**Articolo**
In un corso di difesa serio insegnano che la cosa migliore è riuscire a individuare il varco per scappare.
Aprono la questione dello "stupore" di fronte all'aggressione. Ma è acqua fresca.

Un buon maestro ripete fino alla nausea che credere di potersi davvero difendere per aver frequentato un corso di 40 ore è un inganno pericolosissimo. Molto.

Ma mette sul piatto una serie di questioni. Fa ragionare. E fa prendere confidenza con un corpo che non è abituato a muoversi in termini di difesa.

Altro discorso è un percorso marziale. Che dura anni. E allenamento costante, continuo, faticoso. Non solo fisicamente. Ma mentalmente ed emotivamente.
Un percorso marziale mette costantemente di fronte al limite. Fisico e mentale. Allena la frustrazione. La fatica. Insegna alla mente a essere attenta e presente. Insegna al corpo a muoversi per istinto.
Insegna le emozioni. E insegna a modularle.

Che la tecnica in sè non serve a niente. Come ben diceva sarastro. Una nera di karate può aver combattuto sul tatami. Ma se non ha mai sperimentato in reale, non saprà cosa fare.

In una situazione di aggressione reale scattano altri funzionamenti. Il corpo fa prima della mente. La mente interviene a posteriori. E serve una memoria muscolare per fare questo.

**Materiale fornito**
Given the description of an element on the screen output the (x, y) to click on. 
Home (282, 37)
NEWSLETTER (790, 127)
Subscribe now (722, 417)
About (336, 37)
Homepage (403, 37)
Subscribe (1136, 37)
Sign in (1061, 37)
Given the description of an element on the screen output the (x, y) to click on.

**Istruzioni**
1. Nell'articolo sulla difesa personale, che cosa insegna un percorso marziale a proposito delle emozioni?
2. Ricopia alla lettera dall'articolo sulla difesa personale tutto il brano che va da "Altro discorso è" giù fino a "mentalmente ed emotivamente.".
3. Scrivi il seguito dell'articolo sulla difesa personale, riprendendo subito dopo l'ultima frase.

**Risposte**
1. Insegna le emozioni e insegna a modularle.

2.
Altro discorso è un percorso marziale. Che dura anni. E allenamento costante, continuo, faticoso. Non solo fisicamente. Ma mentalmente ed emotivamente.

3.
E serve il controllo acquisito e consolidato della mente a lasciare che il corpo faccia senza tuttavia farsi trascinare dal corpo. Ed è una sorta di retrocontrollo. Non passa attraverso il pensiero. Il pensiero è lento. In quelle situazioni.

Se pensi di dare un pugno, ne hai già presi tre...con un uomo di media forza ne basta uno per andare in terra.

Non pensi il pugno. Il corpo riconosce lo stimolo e agisce. Non RE-agisce. E per questo serve disciplina mentale.

Le arti marziali serie insegnano questo. (e se ho ridotto troppo all'osso confido in nob e brenin che mi integrino.)

Poi, so che le arti marziali hanno una brutta fama. Marziale in fondo significa guerra.
Capisco vengano confuse con gli sfoghi che anche io ho visti nelle gabbie delle arti che fra l'altro vanno molto di moda adesso.
Ma l'arte marziale è ben altro dalla gabbia, dal colpo cieco, dallo sfogo incontrollato di potenza.
 

ipazia

Utente disorientante (ma anche disorientata)
Ti parlo dell'Aikido, perchè il Karate l'ho praticato per pochi anni ed ero troppo giovane per capirlo compiutamente. L'Aikido non insegna nulla, fondamentalmente disinsegna. Disinsegna l'ego, la separazione dagli altri e dal mondo, il rancore, la falsa forza... e tante altre cose. E ti fa trovare una grande armonia, anche nelle piccole cose della vita di ogni giorno.
quoto

Ti assicuro che una donna che pratica da anni all'occorrenza può difendersi. Ma sai cosa? È soprattutto una difesa preventiva, perchè la sicurezza e la tranquillità interiore che ti da la pratica seria di un arte marziale viene facilmente percepita dal prossimo.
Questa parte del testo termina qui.